Personally, I don't agree with a lot of Dr. Harell's definitions for SL and ML to begin with. He mostly talks about clinical trials, a field I don't have much knowledge about. But a lot of the arguments seem to attack a strawman defined as ML.

Oh I can see that.

I think personally they're just pro and con for both. They're enough problems out there for both of them to coexist.

With that said, I think the future of AI is going to be a hybrid of SL/ML as seen on m4 time series competition. ML may be just a stepping stone, like the two AI winter with expert system dying out. Or perhaps ML is going to just advance like NN did and went deep learning. Dr. Leo Breiman is correct in harshly criticizing SL but I believe both sides are going to have to take harsh objective criticisms for them to move forward.

I wouldn't say these are level-up but rather some introductory material that covers the basics.
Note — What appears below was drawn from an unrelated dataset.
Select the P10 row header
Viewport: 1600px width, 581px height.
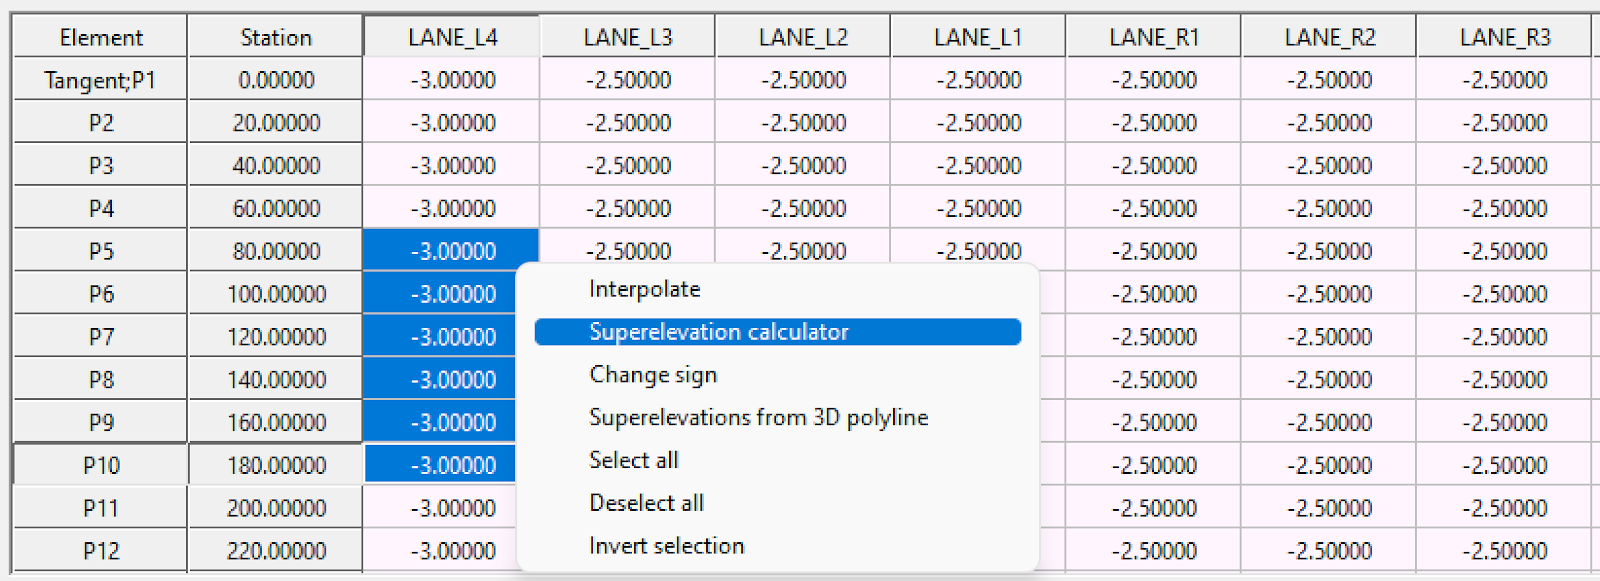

Swapping Introduction to Statistical Learning for Elements of Statistical Learning is a good step-up if you don't need as much hand-holding (it's essentially the same book, by the same author just more thorough). Then, adding Bishop's ML book is a good idea. Although also introductory, it covers a lot more topics (some kernel methods and probabilistic stuff) and in a more disciplined way.

Also, while not that popular in the deep learning hype era, Vapnik's Nature of Statistical Learning is a great read.

Bishop's looks like an awesome book, and it's on my reading list after many colleagues recommended it to me. I wouldn't have added it to the list though, because I haven't read it yet.

I find watching all of the machine learning courses that are posted to YouTube to be a good way to keep up and to get insight into the thinking of the authors of recent papers. It has more or less become my morning ritual to watch one lecture a day.

That said, the past few weeks have been an absolute tsunami of potentially groundbreaking papers. And it is hard to keep up with The cutting edge.

Would you care to list some of them for us?

One god-fatherly advice: you won't get a data science job by just reading these three books. You need to work hard and do other things too. Like working on many projects.